Muhammad Ali. (Foto: REUTERS/Jorge Nunez)
Merdeka.com - Petinju Legendaris Muhammad Ali wafat di Kota Phoenix, Arizona, Amerika Serikat kemarin, dalam usia 74 tahun. Dia mengalami gangguan pernafasan dipicu penyakit parkinson yang sudah diidap selama tiga dekade terakhir.
Ali, terlahir dengan nama Cassius Marcellus Clay, adalah petinju yang dikenal memiliki gaya flamboyan. Dia juga senang memprovokasi lawan-lawannya dengan komentar yang nyelekit. Tak heran nyaris seluruh orang sepakat menjulukinya petinju terbaik sepanjang masa.
Pesona Ali sebagai seorang muslim juga mewabah hingga Indonesia. Pada 1996, sang petinju gaek itu sempat melawat ke Jakarta, ditemui langsung Menteri Penerangan Harmoko.
Adapun situs berita vox, Sabtu (4/6), melansir pesan terakhir Ali yang diumumkan pada publik beberapa bulan sebelum masuk rumah sakit.
Sebagai muslim, Ali ternyata khawatir melihat dukungan luas pada Donald Trump yang mengikuti pilpres AS lewat partai Republik. Usulan Trump agar Amerika melarang orang beragama Islam masuk dalam kurun tertentu diprotes oleh Ali.
Jika tujuan program Trump itu sekadar menjaring calon teroris agar tidak masuk AS, maka caranya keliru.

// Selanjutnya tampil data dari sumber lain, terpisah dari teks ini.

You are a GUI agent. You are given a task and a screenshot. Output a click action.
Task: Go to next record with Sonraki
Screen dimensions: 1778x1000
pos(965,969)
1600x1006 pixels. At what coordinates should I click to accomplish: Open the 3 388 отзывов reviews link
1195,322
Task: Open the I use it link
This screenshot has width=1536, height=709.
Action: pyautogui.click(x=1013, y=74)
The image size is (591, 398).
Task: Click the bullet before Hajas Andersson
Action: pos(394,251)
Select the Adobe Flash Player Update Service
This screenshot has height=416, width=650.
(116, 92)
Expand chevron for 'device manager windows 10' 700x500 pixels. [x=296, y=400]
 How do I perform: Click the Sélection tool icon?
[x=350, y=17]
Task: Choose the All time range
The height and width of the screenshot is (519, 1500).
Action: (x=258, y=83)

"Sebab setiap muslim paham bahwa tidak boleh kita memaksakan Islam kepada manusia lain. Sudah jelas bila jihadis itu menerapkan tafsir yang salah atas Islam," tulis Ali.
Dia pun menyerukan agar Trump, serta calon presiden lainnya, berusaha lebih memahami Islam alih-alih memusuhinya.
Muhammad Ali dalam kenangan (Foto: REUTERS/Action Images/MSI)
Ali, dalam catatan wasiat tersebut, mengaku merasakan sendiri pahitnya mengalami diskriminasi baik oleh warna kulit ataupun agama.
"Pemimpin Amerika Serikat wajib menjernihkan pandangan keliru publik atas Islam, yang bisa mengaburkan nilai-nilai sejati agama indah ini," kata Ali.
Dalam cerita berbeda, sang petinju itu tertarik pada Islam karena mengajarkan kesetaraan antar umat manusia. Pada 1960, sepulang dari memenangkan medali emas Olimpiade untuk tinju, Ali muda mampir ke toko burger.
Ternyata pelayan menolak menjual burger untuknya karena dia berkulit hitam. Walau dijelaskan bahwa dia adalah petinju pemenang Olimpiade, pelayan itu tetap bergeming.
Pengalaman diskriminasi itu begitu membekas. Pada 1964, sebelum meraih gelar juara dunia ketiganya, Ali menjalin komunikasi intensif dengan Malcolm X dan Elijah Muhammad dari organisasi Nation of Islam (NOI).
Ormas NOI menggabungkan ajaran Islam dengan agenda kesetaraan ras bagi warga kulit hitam Amerika Serikat yang masih mengalami diskriminasi kala itu.
Lambat laun, Clay tertarik pada ajaran Islam. Dia menganggap ajaran Nabi Muhammad itu memiliki tujuan emansipasi bagi seluruh umat manusia.
Setelah berhasil memenangkan pertandingan melawan Liston, dan meraih gelar juara dunia, tahun itu juga Clay mengubah namanya menjadi Cassius X, lalu Muhammad Ali. "Saya membuang nama budak saya," ujarnya saat itu.
"Ajaran Islam adalah kesetaraan bagi seluruh manusia," kata Ali menambahkan.